* **Task instructions**:
Since only part of the records is wanted, repeat exactly the lines from the one containing "36 Rue Montgallet (979, 1355)" through the last line, both included.

++++++++++++++++++++

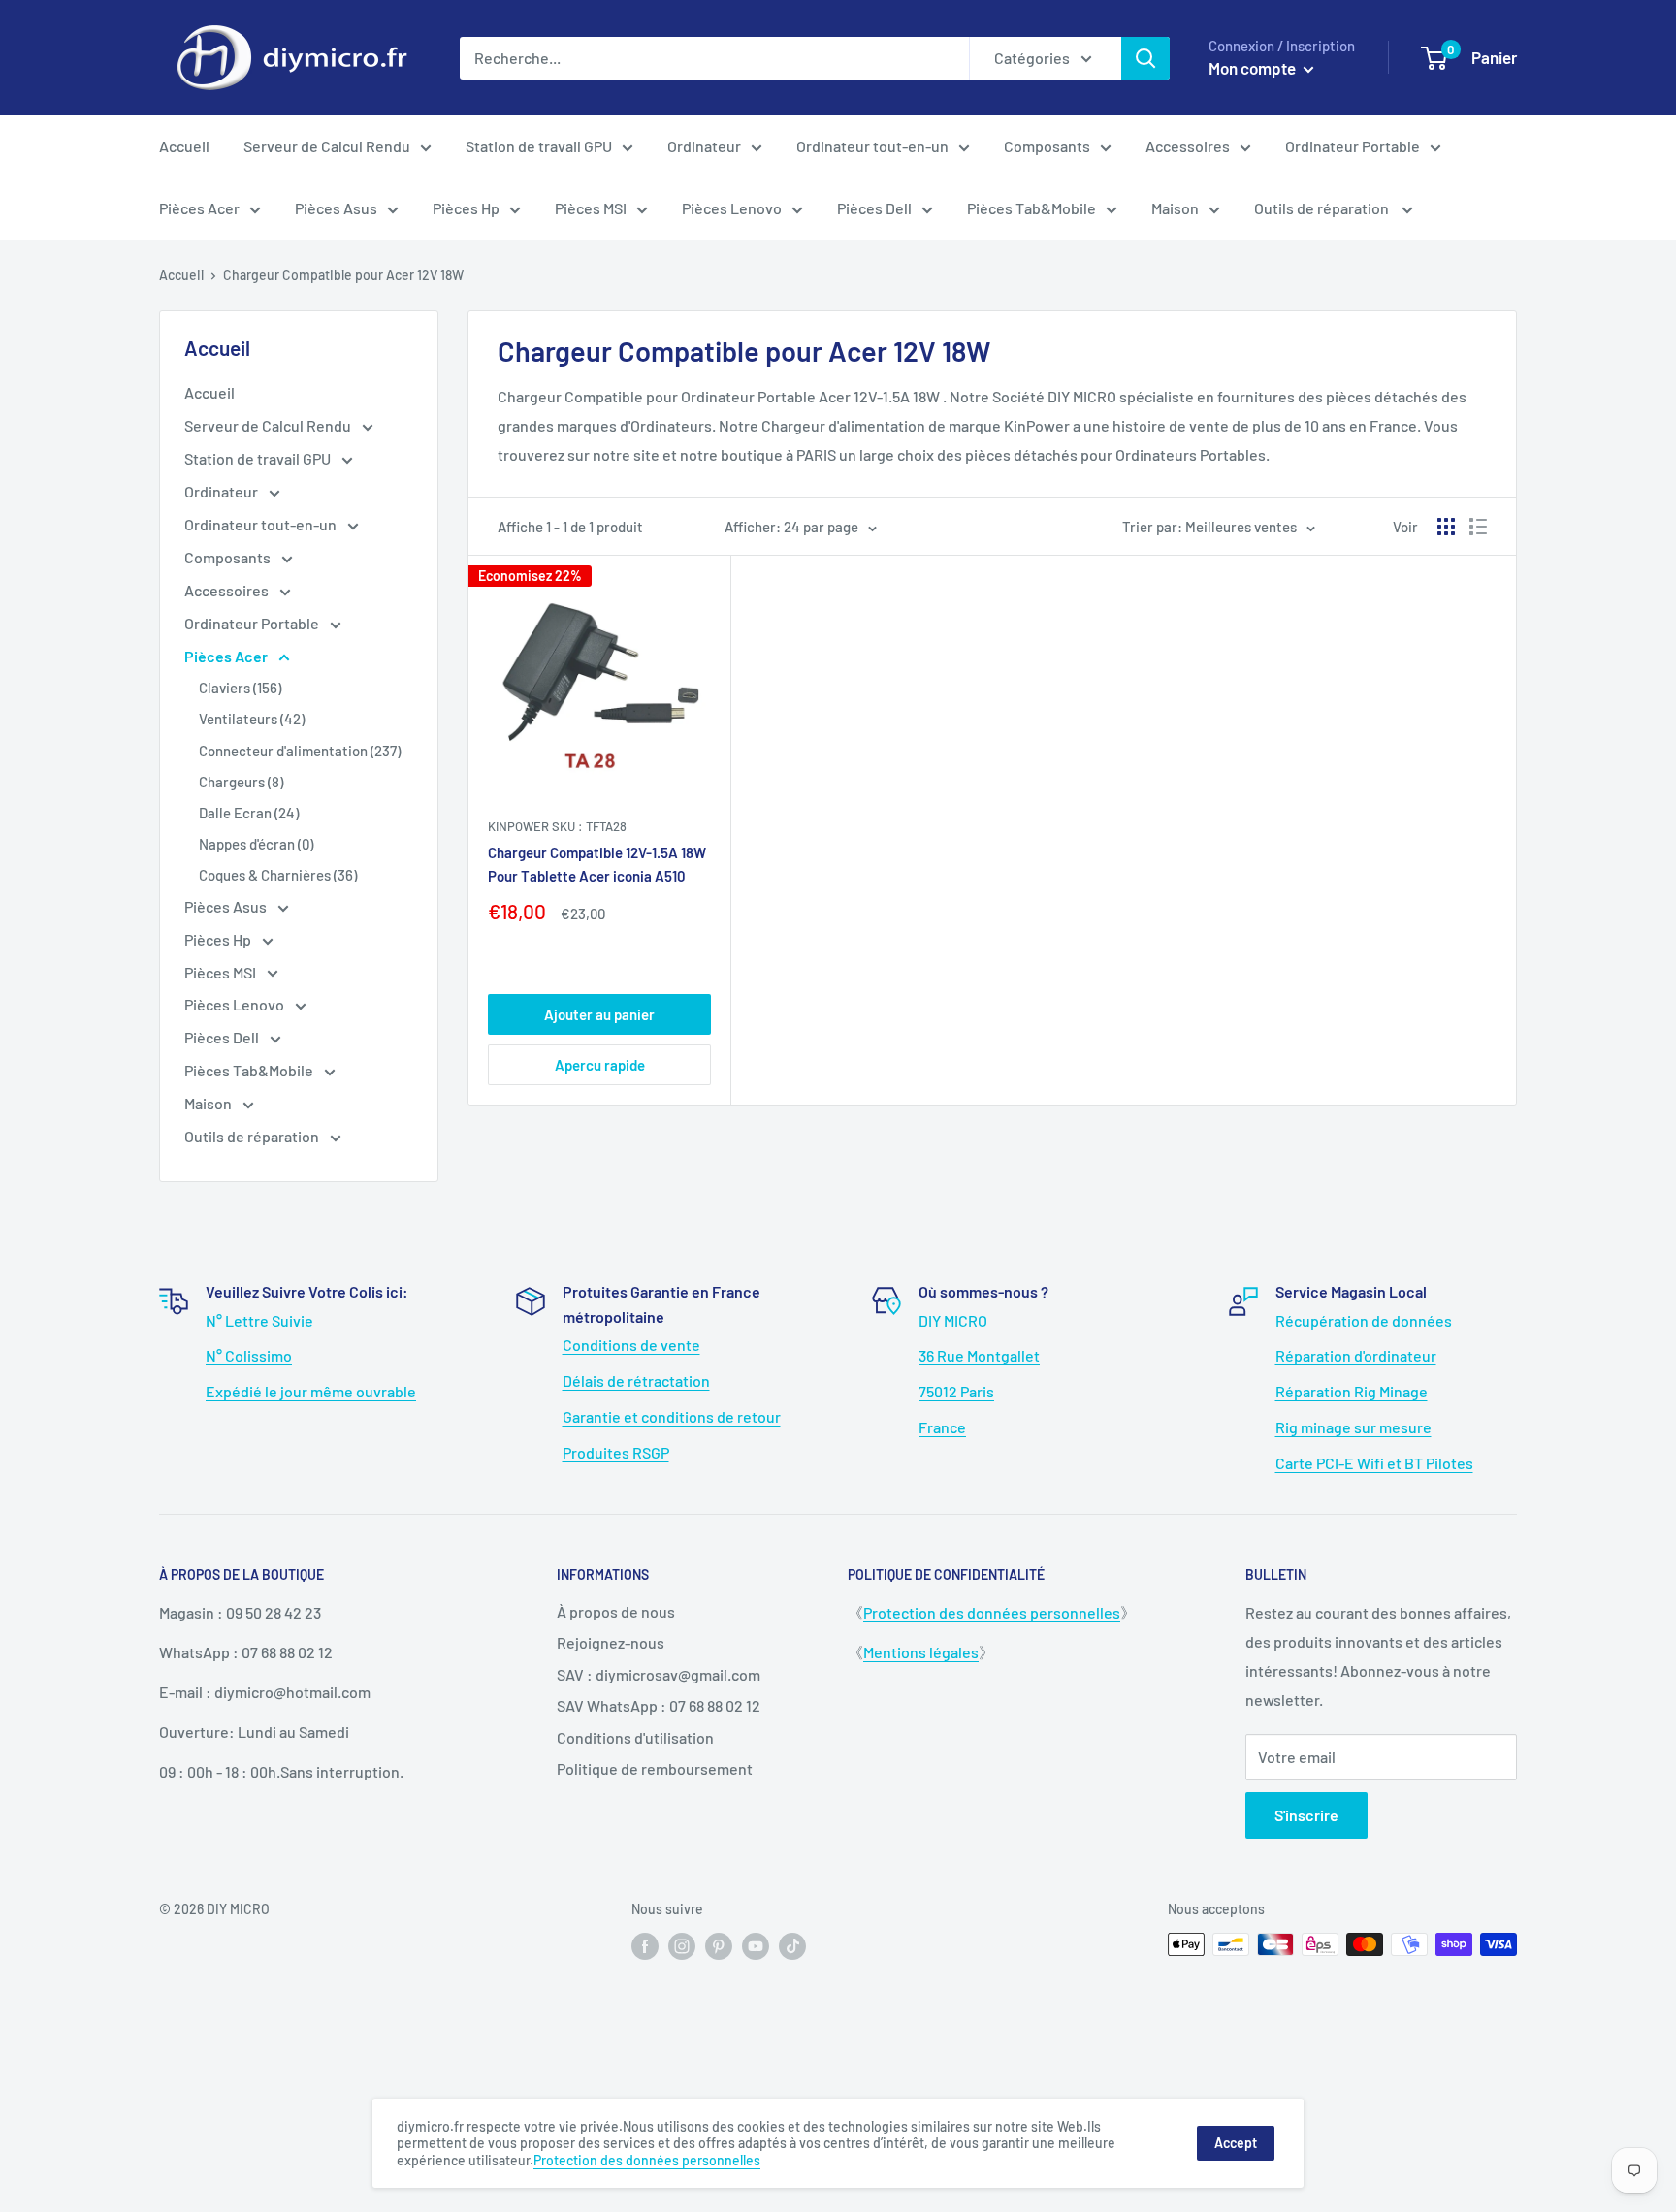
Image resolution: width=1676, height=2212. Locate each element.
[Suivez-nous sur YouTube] (755, 1946)
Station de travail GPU (539, 146)
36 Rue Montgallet (979, 1355)
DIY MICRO (953, 1320)
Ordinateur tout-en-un (872, 146)
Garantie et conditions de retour (672, 1416)
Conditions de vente (631, 1344)
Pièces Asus (336, 208)
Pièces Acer (199, 208)
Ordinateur (704, 146)
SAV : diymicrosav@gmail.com (658, 1674)
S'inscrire (1306, 1815)
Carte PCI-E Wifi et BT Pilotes (1374, 1463)
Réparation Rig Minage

++++++++++++++++++++

* **Expected answer**:
36 Rue Montgallet (979, 1355)
DIY MICRO (953, 1320)
Ordinateur tout-en-un (872, 146)
Garantie et conditions de retour (672, 1416)
Conditions de vente (631, 1344)
Pièces Asus (336, 208)
Pièces Acer (199, 208)
Ordinateur (704, 146)
SAV : diymicrosav@gmail.com (658, 1674)
S'inscrire (1306, 1815)
Carte PCI-E Wifi et BT Pilotes (1374, 1463)
Réparation Rig Minage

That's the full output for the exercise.